§ What you should do
The listing below should be written out again word for word, please.

§ Record excerpts
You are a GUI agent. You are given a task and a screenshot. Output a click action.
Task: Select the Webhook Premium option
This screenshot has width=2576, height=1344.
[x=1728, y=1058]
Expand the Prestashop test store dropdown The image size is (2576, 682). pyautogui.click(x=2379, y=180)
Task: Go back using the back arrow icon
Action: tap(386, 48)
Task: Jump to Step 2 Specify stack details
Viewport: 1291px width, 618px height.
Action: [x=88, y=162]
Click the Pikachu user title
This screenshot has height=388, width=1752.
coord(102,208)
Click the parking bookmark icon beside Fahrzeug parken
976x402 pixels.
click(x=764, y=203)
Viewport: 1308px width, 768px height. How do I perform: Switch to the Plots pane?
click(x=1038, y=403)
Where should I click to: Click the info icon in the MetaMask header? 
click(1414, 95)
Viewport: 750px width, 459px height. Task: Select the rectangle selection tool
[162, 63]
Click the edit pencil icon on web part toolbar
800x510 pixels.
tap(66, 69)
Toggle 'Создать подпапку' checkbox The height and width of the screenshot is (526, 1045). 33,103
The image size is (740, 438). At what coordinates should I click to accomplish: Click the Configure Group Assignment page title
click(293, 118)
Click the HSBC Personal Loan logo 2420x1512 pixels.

§ Your solution
You are a GUI agent. You are given a task and a screenshot. Output a click action.
Task: Select the Webhook Premium option
This screenshot has width=2576, height=1344.
[x=1728, y=1058]
Expand the Prestashop test store dropdown The image size is (2576, 682). pyautogui.click(x=2379, y=180)
Task: Go back using the back arrow icon
Action: tap(386, 48)
Task: Jump to Step 2 Specify stack details
Viewport: 1291px width, 618px height.
Action: [x=88, y=162]
Click the Pikachu user title
This screenshot has height=388, width=1752.
coord(102,208)
Click the parking bookmark icon beside Fahrzeug parken
976x402 pixels.
click(x=764, y=203)
Viewport: 1308px width, 768px height. How do I perform: Switch to the Plots pane?
click(x=1038, y=403)
Where should I click to: Click the info icon in the MetaMask header? 
click(1414, 95)
Viewport: 750px width, 459px height. Task: Select the rectangle selection tool
[162, 63]
Click the edit pencil icon on web part toolbar
800x510 pixels.
tap(66, 69)
Toggle 'Создать подпапку' checkbox The height and width of the screenshot is (526, 1045). 33,103
The image size is (740, 438). At what coordinates should I click to accomplish: Click the Configure Group Assignment page title
click(293, 118)
Click the HSBC Personal Loan logo 2420x1512 pixels.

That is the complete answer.